A small, polite smile flattened Lilo’s mouth. “Okay, what can you tell us about the robbery this morning?”
Nathanial’s eyebrow rose. “You don’t know?”
“Know what?”
“About your father.”
Lilo blanched. That warm feeling in Griffin’s chest turned to ice.
“In case you’ve been living under a rock, Nathanial, he hasn’t been my father in years. I’ve cut all ties with him.”
“He’s missing,” Nathanial said. “Your father is missing. Don’t you care?”

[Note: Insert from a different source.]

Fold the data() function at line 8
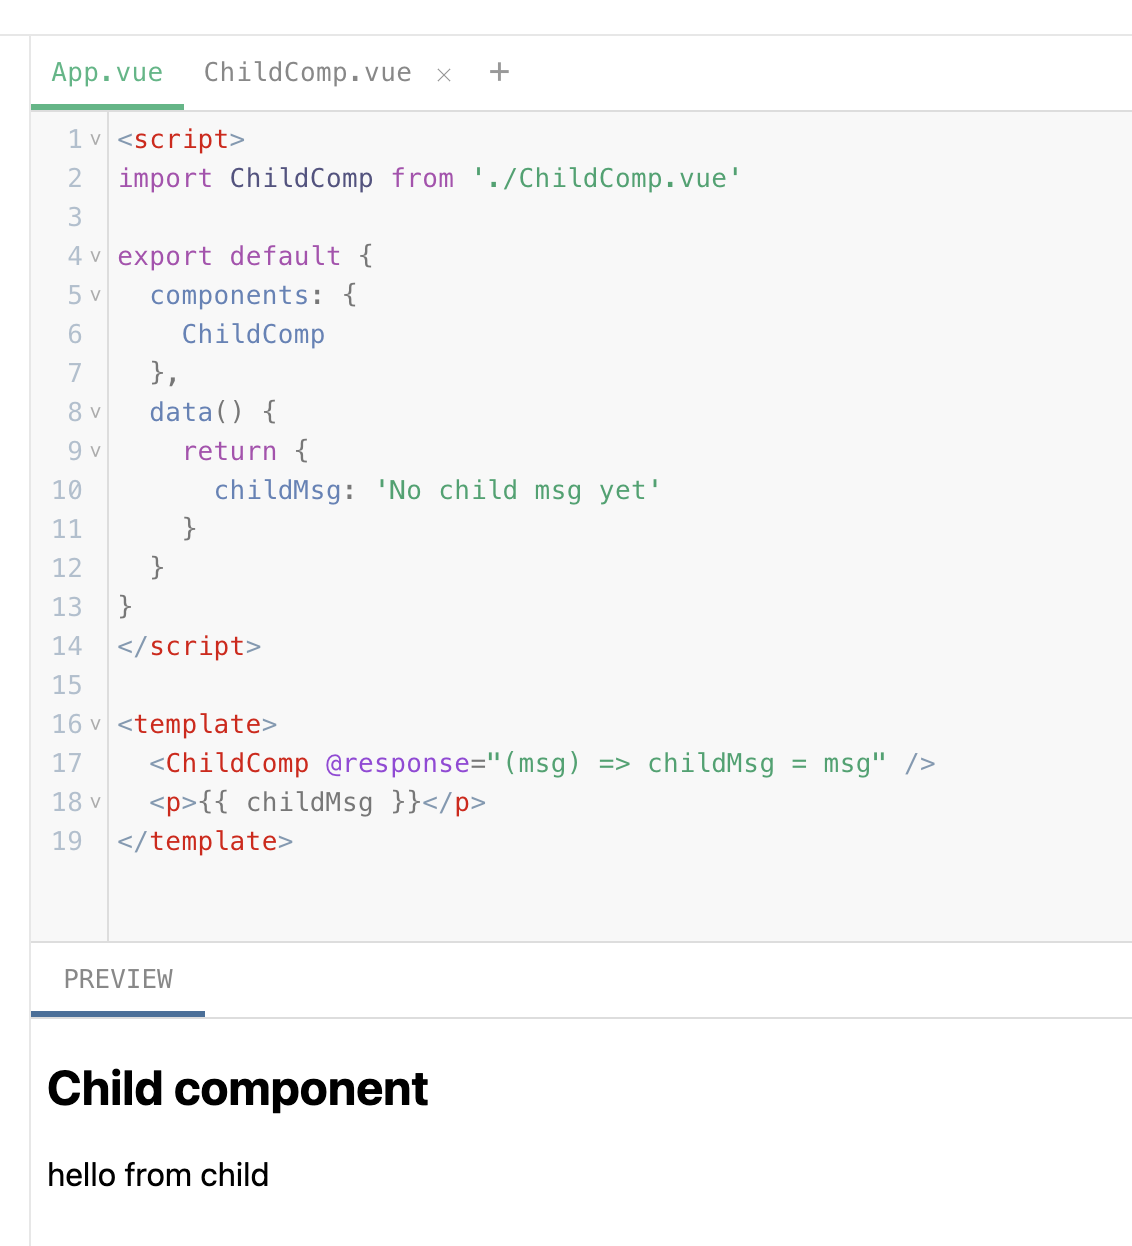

Lilo’s grip tightened. “With his line of work, I’m not surprised. Now, back to the reason you’re in this cell?”
“We were in the store this morning to gather a ransom.”
Griffin’s ears perked up.
“If we don’t come up with the goods by noon Wednesday, your father is as good as dead. Doesn’t that dig at you?” Nathanial added, sniffing.
Lilo took a deep breath and let it go slowly. “Even if it did concern me, I don’t have anything to give.”
“If you opened his safe, you’d have something.”
“My mother can do that.”
“She’s not the one coded to the lock.”
“What do you mean?”
He wiped his nose with his sleeve. “Your father made it so only he and you can open the lock. He didn’t trust anyone else. Our plan to raise the ransom hasn’t worked. You need to go and get the backup money from his safe and then take it to the rendezvous point to collect your father.”
“Why didn’t my mother call me?”
“Lilo. You’re not actually considering this, are you?” Griffin asked.
“You stay out of this, man. This is a family matter.”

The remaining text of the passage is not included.